In this case the assessee vide their letter AIL/CEX/9899/ 001 dtd. 25.02.1999 have filed declaration under Rule 57 T of the C.Ex. Rules, 1944 wherein they have declared that the capital goods shall not be exclusively used for production of final product which is exempt from the payment of duty or is chargeable to Nil rate of duty. However assessee has not cleared any goods on payment of duty from their unit. They only manufactured goods on job work for others and cleared them without payment of duty. Thus, the capital goods have not been utilized for manufacture of dutiable goods. So Modvat credit is not admissible. However, I find that the assessee has been submitting monthly RT12 return with a forwarding letter wherein it was clearly mentioned that they have not started their production and only doing job work for other manufacturers. Thus it appears that there was no manifestation of their intention to evade duty in violation of Central Excise Rules & in conjunction with their 57-T declaration. Therefore extended period under proviso to Section 11A(1) is not applicable in this case and the demand is not sustainable."

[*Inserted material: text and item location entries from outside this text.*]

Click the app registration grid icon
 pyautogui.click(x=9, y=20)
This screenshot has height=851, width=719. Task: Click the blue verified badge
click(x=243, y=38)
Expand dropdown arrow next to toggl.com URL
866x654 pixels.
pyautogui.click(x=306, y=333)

It was held that the main grounds of the appeal were that the Commissioner, Aurangabad was Incorrect in holding that extended period under the proviso to Section 11A(1) was not applicable in this case.
They had considered the grounds of appeal. They found that on merits itself, the demands were not sustainable. It was not under dispute that the goods were imported and CVD was paid. The respondent assessee had produced the triplicate copy of the bill of entry at the time of taking the credit. It was only after the audit was done that the said copy was not available. They also notes that installation certificate was issued by the Superintendent after visiting the factory and seeing the bill of entry etc. Under the circumstances, the view taken by the Commissioner was correct.
Similarly, they found that no case had been made by the Revenue that the respondent has used the machine exclusively for the manufacture of exempted goods. The respondent was manufacturing the goods on job work basis, which were not exempt but were dutiable and duty was paid by their customer. In any case, they found that the said machines were removed from their Aurangabad plant on reversal of the entire amount of the cenvat credit taken on the capital goods and in view of the fact that the entire amount of cenvat credit was reversed only later on, nothing survives in the matter. The appeal filed by the Revenue was dismissed.

Decision:-appeal dismissed

Comment:-the gist of the case is that the credit on capital goods can be utilized even if they are used exclusively for job work on which no duty has been paid by the assessee as the said goods are not exempt from the duty. It was held that the goods were not exempted it was only that the Duty was to be paid by the principal manufacturer and not the job worker. Hence the credit was rightly taken by the assessee.